-- Data listing follows --
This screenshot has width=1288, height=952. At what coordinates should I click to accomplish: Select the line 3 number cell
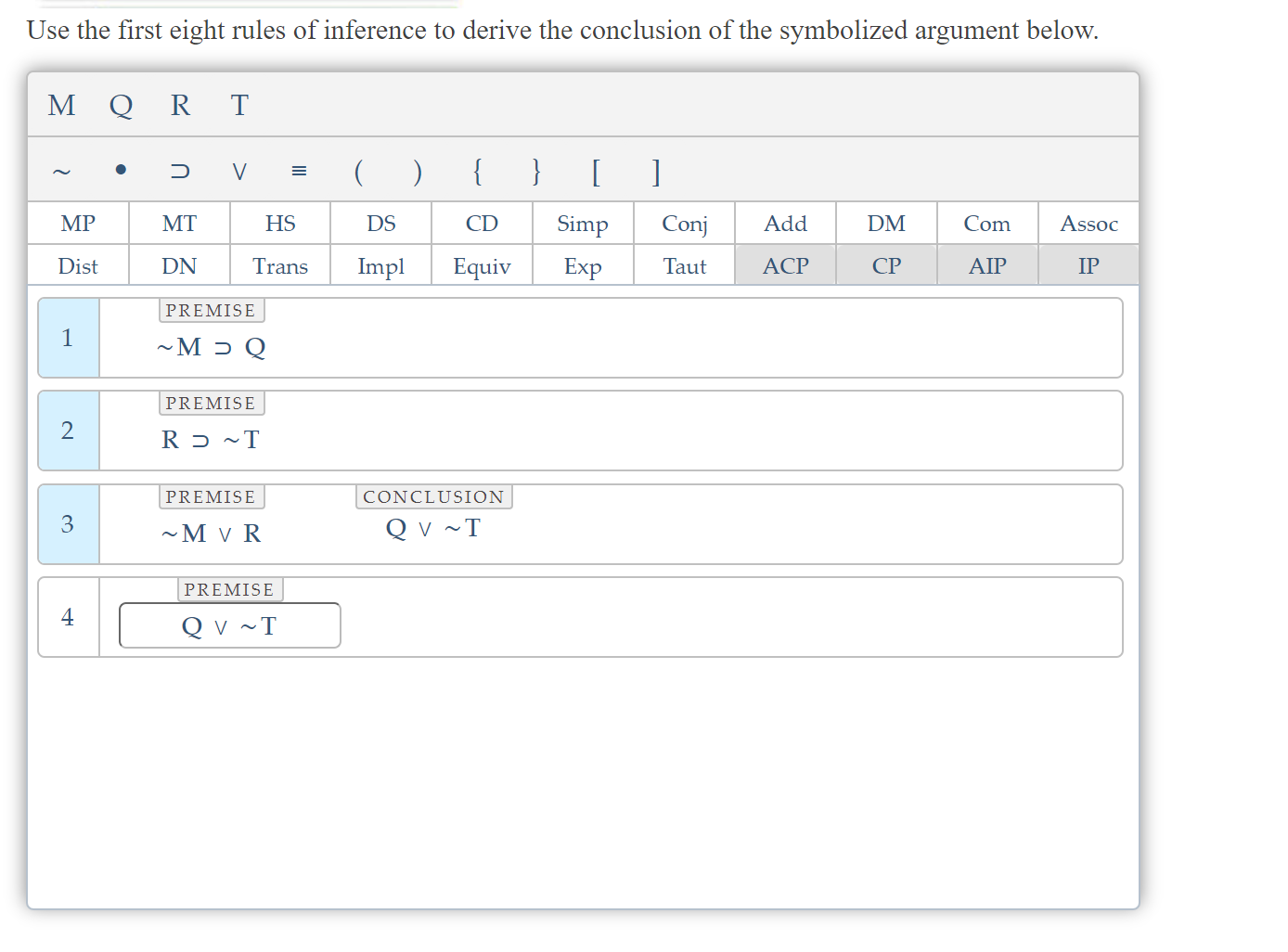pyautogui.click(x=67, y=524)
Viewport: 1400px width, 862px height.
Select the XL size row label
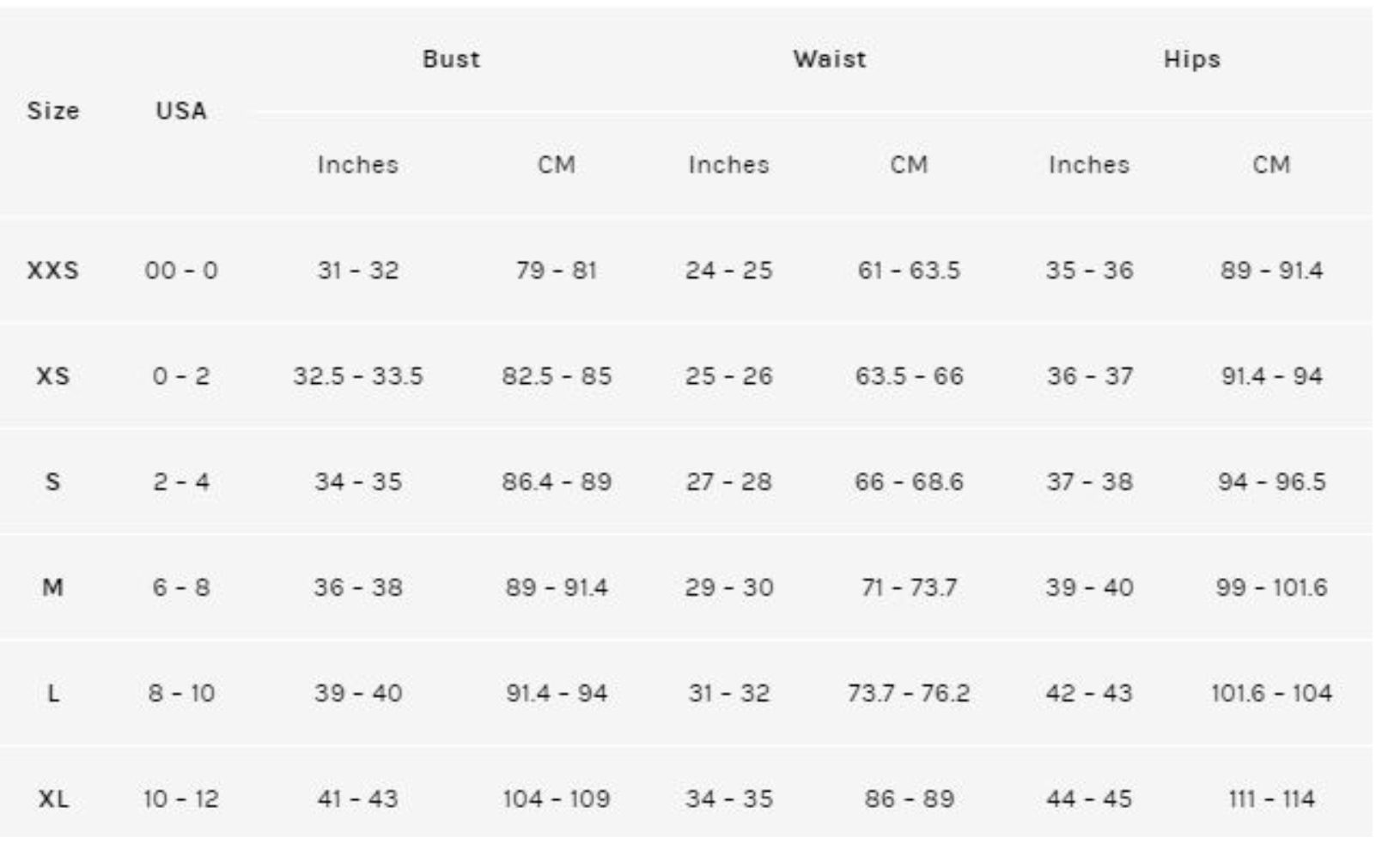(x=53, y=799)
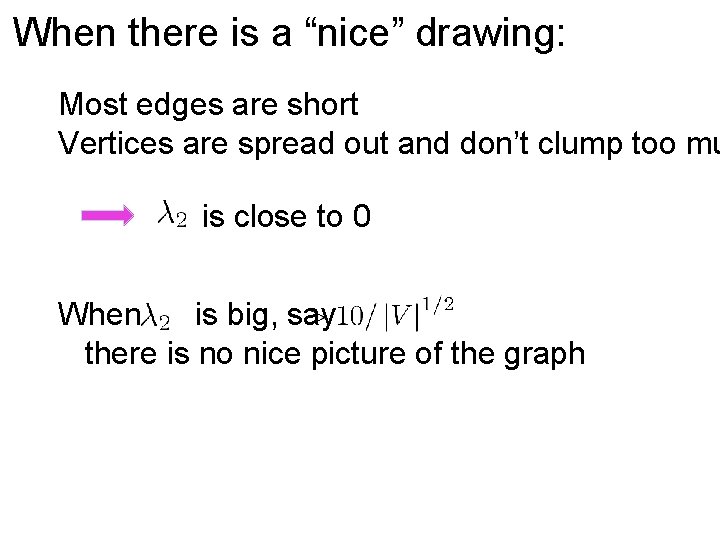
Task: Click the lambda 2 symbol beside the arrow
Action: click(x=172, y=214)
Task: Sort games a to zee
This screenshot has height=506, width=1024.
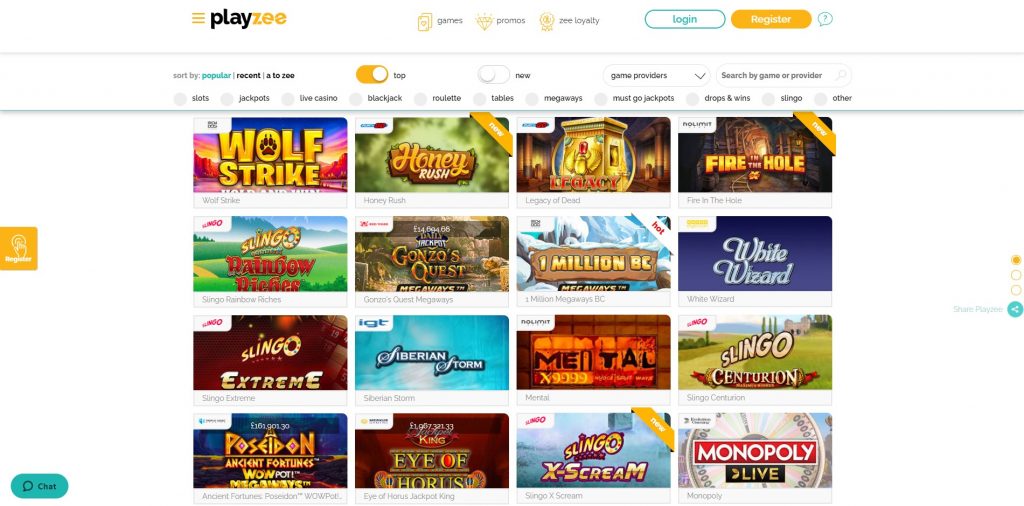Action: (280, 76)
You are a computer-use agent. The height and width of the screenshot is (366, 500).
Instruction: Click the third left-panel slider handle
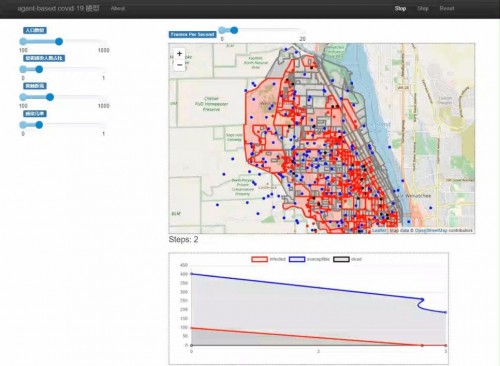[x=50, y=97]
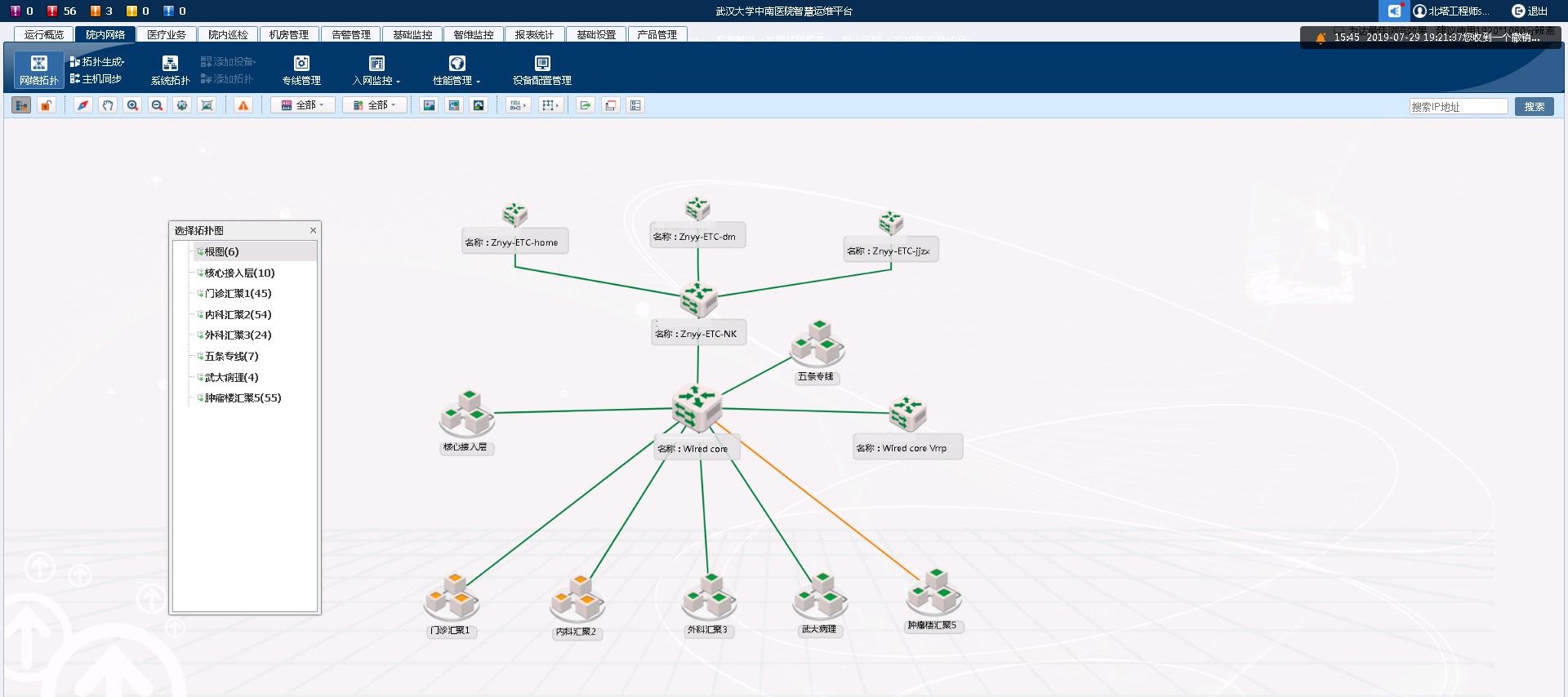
-- Data listing concluded --
Problem requirements -
Only the lines from the one holding "Instruction: Click the" through the end of the records belong in the answer, copied exactly and without pictures.

Response area -
Instruction: Click the third left-panel slider handle
[x=50, y=97]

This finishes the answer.